** REQUIREMENT **
Extract each line of the data and write it out again exactly.

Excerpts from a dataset
------

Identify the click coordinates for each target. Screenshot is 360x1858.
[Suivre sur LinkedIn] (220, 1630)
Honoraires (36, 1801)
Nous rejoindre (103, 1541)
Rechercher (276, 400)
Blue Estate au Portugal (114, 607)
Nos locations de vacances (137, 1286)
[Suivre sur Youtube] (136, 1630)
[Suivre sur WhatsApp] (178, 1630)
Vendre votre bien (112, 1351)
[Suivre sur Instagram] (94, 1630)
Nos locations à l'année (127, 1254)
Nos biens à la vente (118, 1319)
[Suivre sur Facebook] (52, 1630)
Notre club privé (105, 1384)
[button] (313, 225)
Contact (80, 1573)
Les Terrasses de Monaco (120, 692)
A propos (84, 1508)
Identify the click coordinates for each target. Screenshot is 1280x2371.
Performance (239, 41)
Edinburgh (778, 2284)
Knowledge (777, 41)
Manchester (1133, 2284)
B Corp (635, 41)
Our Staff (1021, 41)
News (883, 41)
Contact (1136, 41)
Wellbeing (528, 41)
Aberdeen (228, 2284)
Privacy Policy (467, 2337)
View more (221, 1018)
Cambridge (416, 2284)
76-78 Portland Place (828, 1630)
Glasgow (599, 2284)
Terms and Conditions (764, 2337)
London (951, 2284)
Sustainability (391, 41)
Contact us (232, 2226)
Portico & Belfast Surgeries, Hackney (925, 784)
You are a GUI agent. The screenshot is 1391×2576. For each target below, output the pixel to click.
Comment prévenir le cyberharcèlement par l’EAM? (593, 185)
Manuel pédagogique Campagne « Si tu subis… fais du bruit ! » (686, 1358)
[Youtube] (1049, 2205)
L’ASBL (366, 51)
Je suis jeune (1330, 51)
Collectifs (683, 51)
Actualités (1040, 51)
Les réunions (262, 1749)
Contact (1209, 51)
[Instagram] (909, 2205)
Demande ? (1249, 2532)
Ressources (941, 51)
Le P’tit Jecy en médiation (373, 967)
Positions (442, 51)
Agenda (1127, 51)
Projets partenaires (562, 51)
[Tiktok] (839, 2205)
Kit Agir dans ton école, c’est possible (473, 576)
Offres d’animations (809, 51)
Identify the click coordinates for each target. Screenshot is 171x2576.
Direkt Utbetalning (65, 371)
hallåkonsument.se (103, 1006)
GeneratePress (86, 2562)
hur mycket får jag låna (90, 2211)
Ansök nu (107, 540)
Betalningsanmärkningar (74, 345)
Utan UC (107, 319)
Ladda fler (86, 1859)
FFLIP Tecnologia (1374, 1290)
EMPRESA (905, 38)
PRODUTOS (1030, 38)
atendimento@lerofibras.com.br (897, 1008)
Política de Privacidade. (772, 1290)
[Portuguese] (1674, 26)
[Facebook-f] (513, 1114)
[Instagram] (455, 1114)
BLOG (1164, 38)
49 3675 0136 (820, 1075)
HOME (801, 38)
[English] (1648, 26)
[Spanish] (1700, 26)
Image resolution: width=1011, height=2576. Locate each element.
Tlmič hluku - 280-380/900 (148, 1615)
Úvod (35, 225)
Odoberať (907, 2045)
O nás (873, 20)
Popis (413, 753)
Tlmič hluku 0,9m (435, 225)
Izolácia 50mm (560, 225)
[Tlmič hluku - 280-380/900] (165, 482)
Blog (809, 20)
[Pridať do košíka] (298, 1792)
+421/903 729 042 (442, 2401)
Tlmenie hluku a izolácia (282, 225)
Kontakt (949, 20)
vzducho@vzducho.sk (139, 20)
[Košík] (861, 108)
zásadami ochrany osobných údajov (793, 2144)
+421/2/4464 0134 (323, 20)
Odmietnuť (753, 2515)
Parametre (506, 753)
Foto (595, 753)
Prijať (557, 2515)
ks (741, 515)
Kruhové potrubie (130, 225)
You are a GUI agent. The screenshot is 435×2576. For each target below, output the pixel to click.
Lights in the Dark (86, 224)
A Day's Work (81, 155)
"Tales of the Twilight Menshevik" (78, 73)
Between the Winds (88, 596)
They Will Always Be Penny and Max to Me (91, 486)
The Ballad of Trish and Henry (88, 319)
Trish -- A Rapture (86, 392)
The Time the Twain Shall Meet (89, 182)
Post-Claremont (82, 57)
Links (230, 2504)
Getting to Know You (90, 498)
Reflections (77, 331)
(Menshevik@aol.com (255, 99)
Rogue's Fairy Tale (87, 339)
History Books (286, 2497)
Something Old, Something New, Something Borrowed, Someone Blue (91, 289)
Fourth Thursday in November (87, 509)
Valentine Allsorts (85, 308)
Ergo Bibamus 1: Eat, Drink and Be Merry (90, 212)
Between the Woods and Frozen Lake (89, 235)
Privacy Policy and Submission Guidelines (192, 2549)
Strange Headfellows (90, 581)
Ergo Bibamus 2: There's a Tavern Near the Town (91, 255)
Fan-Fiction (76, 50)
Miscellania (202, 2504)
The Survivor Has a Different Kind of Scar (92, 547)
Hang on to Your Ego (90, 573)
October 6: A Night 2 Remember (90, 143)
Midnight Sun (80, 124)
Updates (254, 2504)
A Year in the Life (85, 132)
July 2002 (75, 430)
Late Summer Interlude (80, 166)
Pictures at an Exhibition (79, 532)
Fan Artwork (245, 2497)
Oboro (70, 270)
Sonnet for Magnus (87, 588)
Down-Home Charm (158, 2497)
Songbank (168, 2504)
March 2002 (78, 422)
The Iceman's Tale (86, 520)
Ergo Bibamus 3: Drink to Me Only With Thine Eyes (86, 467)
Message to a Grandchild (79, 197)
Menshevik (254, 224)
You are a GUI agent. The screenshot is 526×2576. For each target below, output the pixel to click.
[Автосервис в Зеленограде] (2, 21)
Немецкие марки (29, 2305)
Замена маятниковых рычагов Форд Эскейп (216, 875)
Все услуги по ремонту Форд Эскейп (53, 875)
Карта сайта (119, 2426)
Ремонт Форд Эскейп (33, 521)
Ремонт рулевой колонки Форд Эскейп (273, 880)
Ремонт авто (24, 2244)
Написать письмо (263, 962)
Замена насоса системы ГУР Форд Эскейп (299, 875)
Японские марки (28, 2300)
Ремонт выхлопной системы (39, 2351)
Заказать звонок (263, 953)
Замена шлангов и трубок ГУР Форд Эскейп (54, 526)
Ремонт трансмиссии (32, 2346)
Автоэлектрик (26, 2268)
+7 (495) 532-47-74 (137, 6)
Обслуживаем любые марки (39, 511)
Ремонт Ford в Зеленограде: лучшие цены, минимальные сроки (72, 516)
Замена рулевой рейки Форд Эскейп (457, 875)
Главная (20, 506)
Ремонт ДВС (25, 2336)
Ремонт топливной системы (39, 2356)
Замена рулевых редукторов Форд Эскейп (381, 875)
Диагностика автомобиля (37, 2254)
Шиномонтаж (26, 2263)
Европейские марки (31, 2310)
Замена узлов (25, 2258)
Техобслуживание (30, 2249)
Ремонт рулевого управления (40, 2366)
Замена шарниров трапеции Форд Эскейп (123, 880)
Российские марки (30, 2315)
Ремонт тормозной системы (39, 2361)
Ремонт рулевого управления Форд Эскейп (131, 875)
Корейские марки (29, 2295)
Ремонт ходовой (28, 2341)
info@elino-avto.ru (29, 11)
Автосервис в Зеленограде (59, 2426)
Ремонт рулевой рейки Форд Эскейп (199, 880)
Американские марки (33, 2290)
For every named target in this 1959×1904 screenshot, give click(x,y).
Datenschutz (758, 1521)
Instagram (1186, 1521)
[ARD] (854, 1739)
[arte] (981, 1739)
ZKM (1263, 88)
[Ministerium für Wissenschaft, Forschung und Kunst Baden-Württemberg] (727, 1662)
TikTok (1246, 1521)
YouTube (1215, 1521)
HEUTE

------

** RESPONSE BELOW **
Identify the click coordinates for each target. Screenshot is 360x1858.
[Suivre sur LinkedIn] (220, 1630)
Honoraires (36, 1801)
Nous rejoindre (103, 1541)
Rechercher (276, 400)
Blue Estate au Portugal (114, 607)
Nos locations de vacances (137, 1286)
[Suivre sur Youtube] (136, 1630)
[Suivre sur WhatsApp] (178, 1630)
Vendre votre bien (112, 1351)
[Suivre sur Instagram] (94, 1630)
Nos locations à l'année (127, 1254)
Nos biens à la vente (118, 1319)
[Suivre sur Facebook] (52, 1630)
Notre club privé (105, 1384)
[button] (313, 225)
Contact (80, 1573)
Les Terrasses de Monaco (120, 692)
A propos (84, 1508)
Identify the click coordinates for each target. Screenshot is 1280x2371.
Performance (239, 41)
Edinburgh (778, 2284)
Knowledge (777, 41)
Manchester (1133, 2284)
B Corp (635, 41)
Our Staff (1021, 41)
News (883, 41)
Contact (1136, 41)
Wellbeing (528, 41)
Aberdeen (228, 2284)
Privacy Policy (467, 2337)
View more (221, 1018)
Cambridge (416, 2284)
76-78 Portland Place (828, 1630)
Glasgow (599, 2284)
Terms and Conditions (764, 2337)
London (951, 2284)
Sustainability (391, 41)
Contact us (232, 2226)
Portico & Belfast Surgeries, Hackney (925, 784)
You are a GUI agent. The screenshot is 1391×2576. For each target below, output the pixel to click.
Comment prévenir le cyberharcèlement par l’EAM? (593, 185)
Manuel pédagogique Campagne « Si tu subis… fais du bruit ! » (686, 1358)
[Youtube] (1049, 2205)
L’ASBL (366, 51)
Je suis jeune (1330, 51)
Collectifs (683, 51)
Actualités (1040, 51)
Les réunions (262, 1749)
Contact (1209, 51)
[Instagram] (909, 2205)
Demande ? (1249, 2532)
Ressources (941, 51)
Le P’tit Jecy en médiation (373, 967)
Positions (442, 51)
Agenda (1127, 51)
Projets partenaires (562, 51)
[Tiktok] (839, 2205)
Kit Agir dans ton école, c’est possible (473, 576)
Offres d’animations (809, 51)
Identify the click coordinates for each target. Screenshot is 171x2576.
Direkt Utbetalning (65, 371)
hallåkonsument.se (103, 1006)
GeneratePress (86, 2562)
hur mycket får jag låna (90, 2211)
Ansök nu (107, 540)
Betalningsanmärkningar (74, 345)
Utan UC (107, 319)
Ladda fler (86, 1859)
FFLIP Tecnologia (1374, 1290)
EMPRESA (905, 38)
PRODUTOS (1030, 38)
atendimento@lerofibras.com.br (897, 1008)
Política de Privacidade. (772, 1290)
[Portuguese] (1674, 26)
[Facebook-f] (513, 1114)
[Instagram] (455, 1114)
BLOG (1164, 38)
49 3675 0136 (820, 1075)
HOME (801, 38)
[English] (1648, 26)
[Spanish] (1700, 26)
Image resolution: width=1011, height=2576. Locate each element.
Tlmič hluku - 280-380/900 (148, 1615)
Úvod (35, 225)
Odoberať (907, 2045)
O nás (873, 20)
Popis (413, 753)
Tlmič hluku 0,9m (435, 225)
Izolácia 50mm (560, 225)
[Tlmič hluku - 280-380/900] (165, 482)
Blog (809, 20)
[Pridať do košíka] (298, 1792)
+421/903 729 042 (442, 2401)
Tlmenie hluku a izolácia (282, 225)
Kontakt (949, 20)
vzducho@vzducho.sk (139, 20)
[Košík] (861, 108)
zásadami ochrany osobných údajov (793, 2144)
+421/2/4464 0134 (323, 20)
Odmietnuť (753, 2515)
Parametre (506, 753)
Foto (595, 753)
Prijať (557, 2515)
ks (741, 515)
Kruhové potrubie (130, 225)
You are a GUI agent. The screenshot is 435×2576. For each target below, output the pixel to click.
Lights in the Dark (86, 224)
A Day's Work (81, 155)
"Tales of the Twilight Menshevik" (78, 73)
Between the Winds (88, 596)
They Will Always Be Penny and Max to Me (91, 486)
The Ballad of Trish and Henry (88, 319)
Trish -- A Rapture (86, 392)
The Time the Twain Shall Meet (89, 182)
Post-Claremont (82, 57)
Links (230, 2504)
Getting to Know You (90, 498)
Reflections (77, 331)
(Menshevik@aol.com (255, 99)
Rogue's Fairy Tale (87, 339)
History Books (286, 2497)
Something Old, Something New, Something Borrowed, Someone Blue (91, 289)
Fourth Thursday in November (87, 509)
Valentine Allsorts (85, 308)
Ergo Bibamus 1: Eat, Drink and Be Merry (90, 212)
Between the Woods and Frozen Lake (89, 235)
Privacy Policy and Submission Guidelines (192, 2549)
Strange Headfellows (90, 581)
Ergo Bibamus 2: There's a Tavern Near the Town (91, 255)
Fan-Fiction (76, 50)
Miscellania (202, 2504)
The Survivor Has a Different Kind of Scar (92, 547)
Hang on to Your Ego (90, 573)
October 6: A Night 2 Remember (90, 143)
Midnight Sun (80, 124)
Updates (254, 2504)
A Year in the Life (85, 132)
July 2002 (75, 430)
Late Summer Interlude (80, 166)
Pictures at an Exhibition (79, 532)
Fan Artwork (245, 2497)
Oboro (70, 270)
Sonnet for Magnus (87, 588)
Down-Home Charm (158, 2497)
Songbank (168, 2504)
March 2002 (78, 422)
The Iceman's Tale (86, 520)
Ergo Bibamus 3: Drink to Me Only With Thine Eyes (86, 467)
Message to a Grandchild (79, 197)
Menshevik (254, 224)
You are a GUI agent. The screenshot is 526×2576. For each target below, output the pixel to click.
[Автосервис в Зеленограде] (2, 21)
Немецкие марки (29, 2305)
Замена маятниковых рычагов Форд Эскейп (216, 875)
Все услуги по ремонту Форд Эскейп (53, 875)
Карта сайта (119, 2426)
Ремонт Форд Эскейп (33, 521)
Ремонт рулевой колонки Форд Эскейп (273, 880)
Ремонт авто (24, 2244)
Написать письмо (263, 962)
Замена насоса системы ГУР Форд Эскейп (299, 875)
Японские марки (28, 2300)
Ремонт выхлопной системы (39, 2351)
Заказать звонок (263, 953)
Замена шлангов и трубок ГУР Форд Эскейп (54, 526)
Ремонт трансмиссии (32, 2346)
Автоэлектрик (26, 2268)
+7 (495) 532-47-74 (137, 6)
Обслуживаем любые марки (39, 511)
Ремонт Ford в Зеленограде: лучшие цены, минимальные сроки (72, 516)
Замена рулевой рейки Форд Эскейп (457, 875)
Главная (20, 506)
Ремонт ДВС (25, 2336)
Ремонт топливной системы (39, 2356)
Замена рулевых редукторов Форд Эскейп (381, 875)
Диагностика автомобиля (37, 2254)
Шиномонтаж (26, 2263)
Европейские марки (31, 2310)
Замена узлов (25, 2258)
Техобслуживание (30, 2249)
Ремонт рулевого управления (40, 2366)
Замена шарниров трапеции Форд Эскейп (123, 880)
Российские марки (30, 2315)
Ремонт тормозной системы (39, 2361)
Ремонт рулевого управления Форд Эскейп (131, 875)
Корейские марки (29, 2295)
Ремонт ходовой (28, 2341)
info@elino-avto.ru (29, 11)
Автосервис в Зеленограде (59, 2426)
Ремонт рулевой рейки Форд Эскейп (199, 880)
Американские марки (33, 2290)
For every named target in this 1959×1904 screenshot, give click(x,y).
Datenschutz (758, 1521)
Instagram (1186, 1521)
[ARD] (854, 1739)
[arte] (981, 1739)
ZKM (1263, 88)
[Ministerium für Wissenschaft, Forschung und Kunst Baden-Württemberg] (727, 1662)
TikTok (1246, 1521)
YouTube (1215, 1521)
HEUTE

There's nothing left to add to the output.